Step 1 — Preparing the Sink
In order to make sure that repairs have the best chance of sticking, use a drill to enlarge the crack and grind down the edges. This serves two purposes. Firstly, it smooths down the sides, removing any sharp edges (because ceramic can give you a nasty nick if there is an edge). Secondly, it makes the inside of the crack slightly rougher so that the fixing putty has something to bond with.
Step 2 — Buying a Putty
Since many people have ceramic kitchen sink or bathroom sink accessories, there is a market for products such as Milliput, a type of ceramic putty that is white and has a smooth finish. This brand, and other types of ceramic putty, can set under water and form a water-proof bond when dried. These putties form a seal as hard as the ceramic itself, so it should be as hard-wearing as the sink.
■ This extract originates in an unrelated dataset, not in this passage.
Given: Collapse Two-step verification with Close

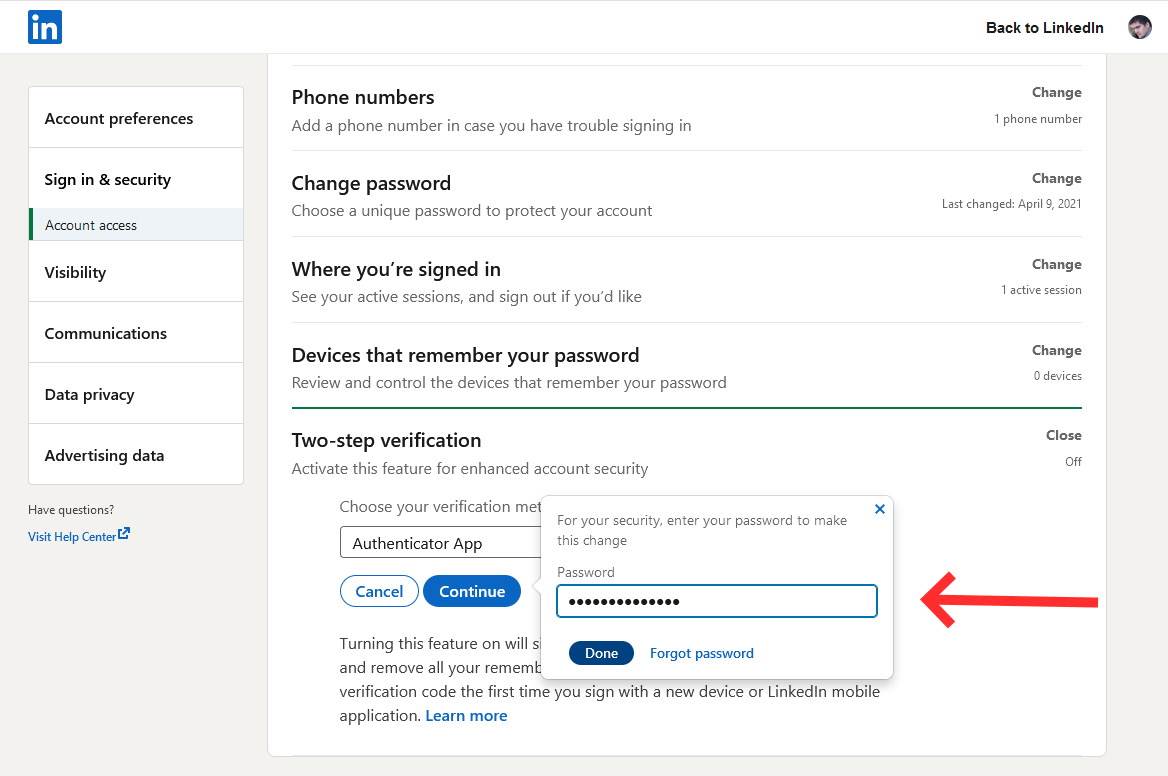Looking at the screenshot, I should click(1063, 435).
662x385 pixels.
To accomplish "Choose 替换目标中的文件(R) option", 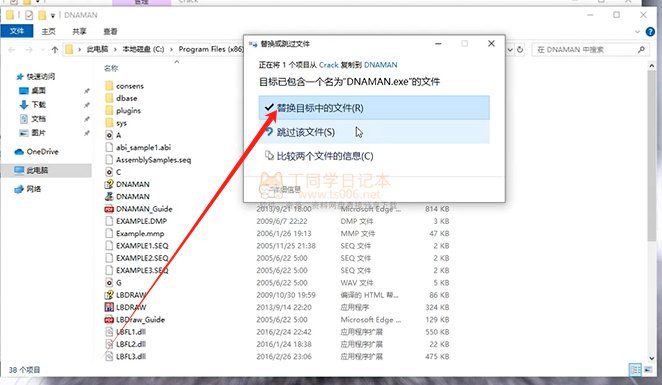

Step 3 — Applying the Putty
You should mix the ceramic putty following the instructions on the side of the packet. Once this is ready, fill the crack in your ceramic kitchen sink using a putty knife, or you can use a trowel if a knife is not available. Fill your crack as full as possible, pushing the putty into the corners of the crack and smoothing off the top as much as you can, leaving only a small amount above the surface.
Step 4 — Finishing the Job
Leave the putty until it is almost dry. Then use a little bit of water along with a sponge or clean cloth to smooth out the surface until it is completely level with the edge of the ceramic kitchen sink. You will now have to leave the sink to dry on its own for at least another 12 hours, perhaps more.
Once the surface is completely dry, you can use your cloth to polish over the finish and rub the edges into the ceramic side so that it is barely noticeable. The putty will not look the same as an older ceramic, but it is better than a crack.